The channel of each cell 3 is formed in the portion of the corresponding body well 4 arranged directly underneath the gate electrode 8, and is delimited by the junction between the source region 5 and the body well 4 on one side, and by the junction between the body well 4 itself and the drift region of the epitaxial layer 2, on the other side.
The gate electrode 8 is capacitively coupled to the channel for modulating the type of conductivity thereof. In particular, by applying a suitable voltage to the gate electrode 8 it is possible to cause channel inversion and thus create a conductive path for the electrons between the source region 5 (first current-conduction region of the device) and the substrate (second current-conduction region of the device), through the channel and the drift region.

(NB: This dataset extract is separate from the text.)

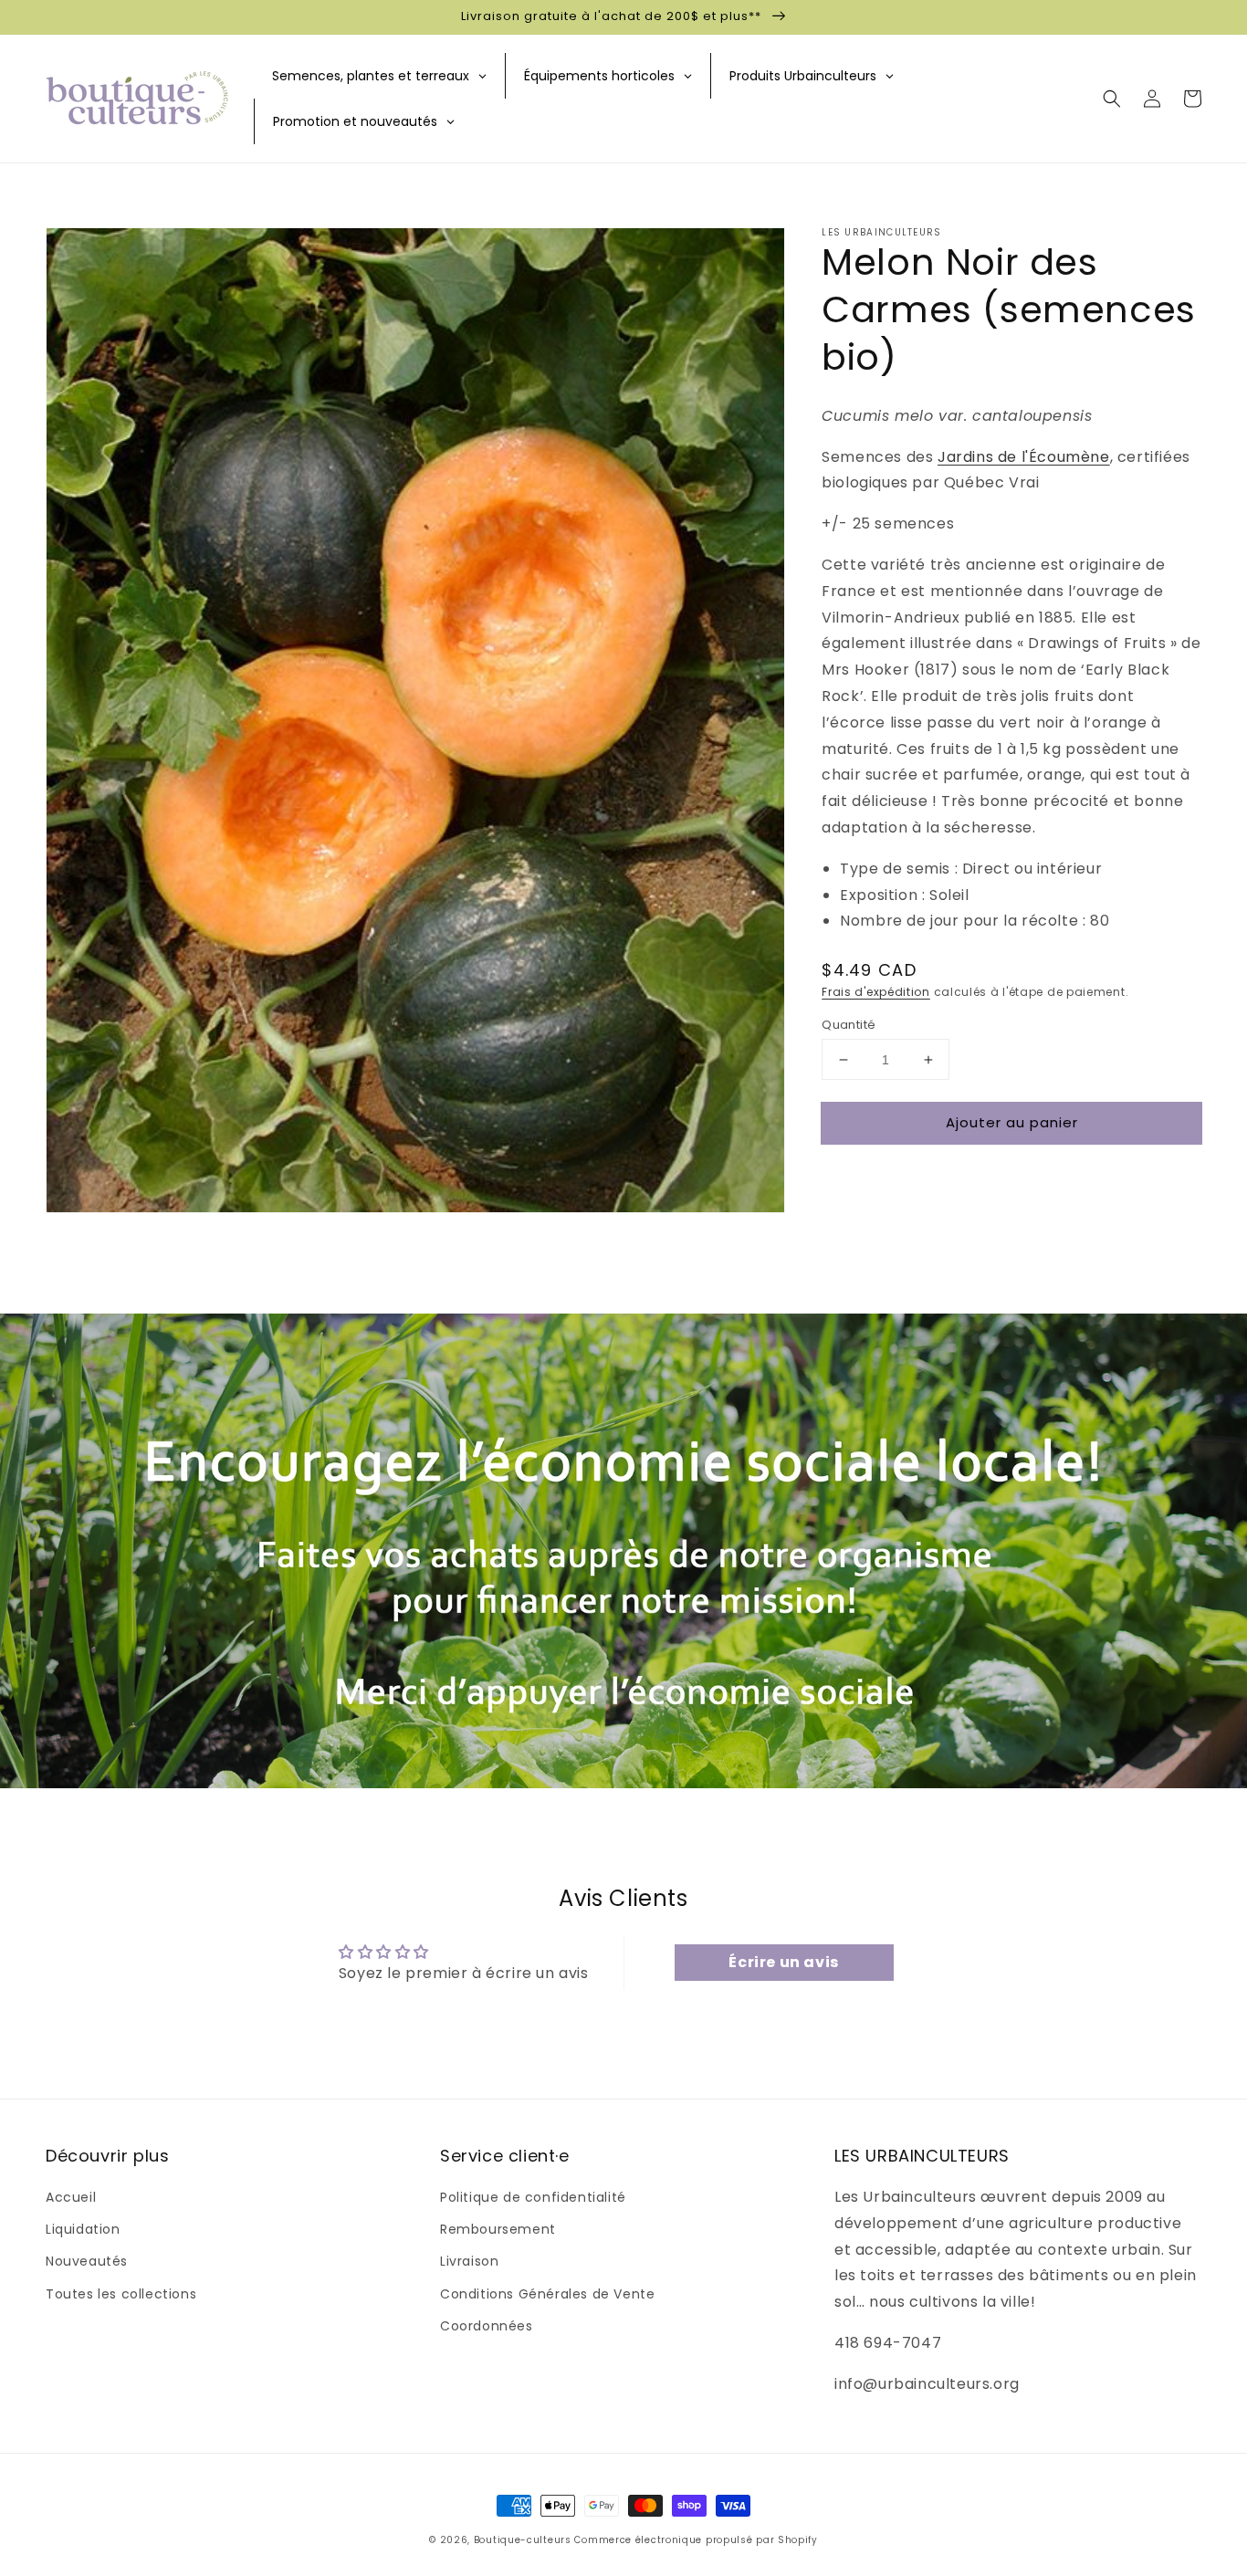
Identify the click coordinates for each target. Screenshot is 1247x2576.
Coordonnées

In a way not illustrated, conductive tracks or paths (buses) and contact pads are further provided in a non-active area of the epitaxial layer 2 of the device 1 (i.e., an area not dedicated to formation of the cells 3 and to control of the electric current), for enabling input/output electrical connection from/to the outside world via the source and gate metallizations 12, 14.
Vertical MOS devices that include the above basic structure are, for example, described in U.S. Pat. No. 6,750,512 and U.S. Pat. No. 6,919,252, which were assigned to the present Applicant.
It is known that the technological advancements, for example of radiofrequency systems for applications in the field of telecommunications, satellite communications, radio diffusion, or in the space field (ISM—Interstellar Medium), would benefit from MOS devices that work at high frequencies, for example with values in the 150 to 250 MHz range or higher, at the same time guaranteeing adequate electrical performance, for example in terms of gain and immunity to disturbance.
The present Applicant has found that MOS devices of a known type have certain limitations of a structural type that do not allow adequate performance to be achieved at high operating frequencies. These limitations are linked in particular to the sizing of the channel, with an obvious impact on the parasitic capacitances intrinsically present in the structure.